The New Zealand Government’s decision to restructure the Marsden Fund and Catalyst Fund is more than a simple budgetary adjustment – it is a pivotal moment.

This decision comes in the context of international pressure on research funding, and lack of understanding of the value that researchers bring to our society. This rift partly explains why we have reached this moment. We have an opportunity to engage in a productive national dialogue to highlight the fundamental role of research and researchers in our society.

By narrowing research funding to a prescriptive economic lens, we risk undermining the complex ecosystem of knowledge production. Researchers are critical independent advisors who generate insights that transcend immediate fiscal calculations. Their work generates systemic value through innovative problem-solving, policy development, and societal understanding that often yields unpredictable yet profound economic and social benefits over the long term.

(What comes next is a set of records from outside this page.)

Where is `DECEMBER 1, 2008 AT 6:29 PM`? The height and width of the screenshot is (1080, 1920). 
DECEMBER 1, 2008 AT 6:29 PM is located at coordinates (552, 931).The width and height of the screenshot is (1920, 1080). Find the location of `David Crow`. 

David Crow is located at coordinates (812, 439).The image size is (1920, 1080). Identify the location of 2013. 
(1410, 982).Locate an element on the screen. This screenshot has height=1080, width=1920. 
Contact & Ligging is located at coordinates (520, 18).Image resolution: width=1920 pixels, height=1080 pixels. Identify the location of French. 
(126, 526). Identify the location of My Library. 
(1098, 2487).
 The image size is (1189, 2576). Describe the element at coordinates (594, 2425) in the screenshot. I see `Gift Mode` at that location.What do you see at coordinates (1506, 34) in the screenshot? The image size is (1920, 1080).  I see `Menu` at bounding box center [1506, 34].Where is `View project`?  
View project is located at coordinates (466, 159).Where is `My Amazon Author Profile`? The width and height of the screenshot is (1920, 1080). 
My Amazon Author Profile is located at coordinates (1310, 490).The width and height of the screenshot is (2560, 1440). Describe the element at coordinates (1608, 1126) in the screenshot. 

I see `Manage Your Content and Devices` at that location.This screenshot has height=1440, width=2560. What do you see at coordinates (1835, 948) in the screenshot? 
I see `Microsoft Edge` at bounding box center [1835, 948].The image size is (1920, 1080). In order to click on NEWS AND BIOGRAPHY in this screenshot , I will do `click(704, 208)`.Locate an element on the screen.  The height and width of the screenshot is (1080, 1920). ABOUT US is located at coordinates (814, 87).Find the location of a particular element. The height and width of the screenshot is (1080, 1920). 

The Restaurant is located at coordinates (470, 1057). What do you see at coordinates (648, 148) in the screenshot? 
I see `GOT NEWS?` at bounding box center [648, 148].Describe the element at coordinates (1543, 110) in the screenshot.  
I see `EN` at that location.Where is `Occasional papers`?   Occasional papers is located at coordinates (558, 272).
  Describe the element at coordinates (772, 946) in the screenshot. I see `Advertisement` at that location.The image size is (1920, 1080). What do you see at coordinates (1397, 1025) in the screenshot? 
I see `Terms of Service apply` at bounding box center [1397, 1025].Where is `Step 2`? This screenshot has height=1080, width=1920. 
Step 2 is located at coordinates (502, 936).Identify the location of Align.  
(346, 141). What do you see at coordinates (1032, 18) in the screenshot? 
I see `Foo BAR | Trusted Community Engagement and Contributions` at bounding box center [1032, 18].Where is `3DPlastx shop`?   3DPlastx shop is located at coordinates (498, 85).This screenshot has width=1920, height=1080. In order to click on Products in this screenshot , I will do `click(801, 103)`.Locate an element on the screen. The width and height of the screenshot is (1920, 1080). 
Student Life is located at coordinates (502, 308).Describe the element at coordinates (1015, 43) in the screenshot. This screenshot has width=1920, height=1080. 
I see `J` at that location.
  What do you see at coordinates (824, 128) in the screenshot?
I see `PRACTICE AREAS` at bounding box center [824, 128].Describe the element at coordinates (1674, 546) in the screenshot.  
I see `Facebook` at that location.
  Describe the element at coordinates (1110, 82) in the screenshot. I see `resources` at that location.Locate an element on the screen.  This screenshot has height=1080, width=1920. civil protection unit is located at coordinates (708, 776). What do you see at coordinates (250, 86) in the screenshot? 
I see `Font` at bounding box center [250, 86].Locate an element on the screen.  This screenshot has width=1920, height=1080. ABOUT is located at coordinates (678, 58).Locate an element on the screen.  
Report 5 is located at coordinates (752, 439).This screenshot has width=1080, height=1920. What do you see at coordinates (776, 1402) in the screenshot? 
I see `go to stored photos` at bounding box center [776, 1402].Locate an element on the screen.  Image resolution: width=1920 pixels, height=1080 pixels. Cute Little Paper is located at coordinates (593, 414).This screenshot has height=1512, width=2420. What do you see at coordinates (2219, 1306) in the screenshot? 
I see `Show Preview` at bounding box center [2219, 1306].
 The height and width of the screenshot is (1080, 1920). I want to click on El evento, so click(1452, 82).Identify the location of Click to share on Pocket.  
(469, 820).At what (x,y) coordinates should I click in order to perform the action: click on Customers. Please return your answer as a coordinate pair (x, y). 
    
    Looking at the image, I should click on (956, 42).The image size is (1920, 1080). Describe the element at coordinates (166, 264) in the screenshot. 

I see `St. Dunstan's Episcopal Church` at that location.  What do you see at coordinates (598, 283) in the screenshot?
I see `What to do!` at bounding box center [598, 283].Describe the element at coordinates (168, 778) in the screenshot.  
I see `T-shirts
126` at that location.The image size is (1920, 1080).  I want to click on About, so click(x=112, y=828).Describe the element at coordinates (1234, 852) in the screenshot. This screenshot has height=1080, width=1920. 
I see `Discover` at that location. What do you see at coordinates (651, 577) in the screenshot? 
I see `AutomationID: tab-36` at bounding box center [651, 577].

The most pressing challenges of our time – climate change, technological disruption, social inequalities – defy simplistic disciplinary boundaries. They require nuanced, interdisciplinary approaches that integrate quantitative and qualitative perspectives. An example close to home is that both modelling flood risk and understanding social resilience is crucial to the recovery and flourishing of communities affected by recent natural disasters.

Leading research institutions globally, including the International Science Council, emphasise the necessity of diverse scholarly engagement that centres human complexity across multiple scales. To create true innovation, our research infrastructure and funding needs to support intellectual diversity, collaborative thinking and a commitment to understanding our world’s complex challenges.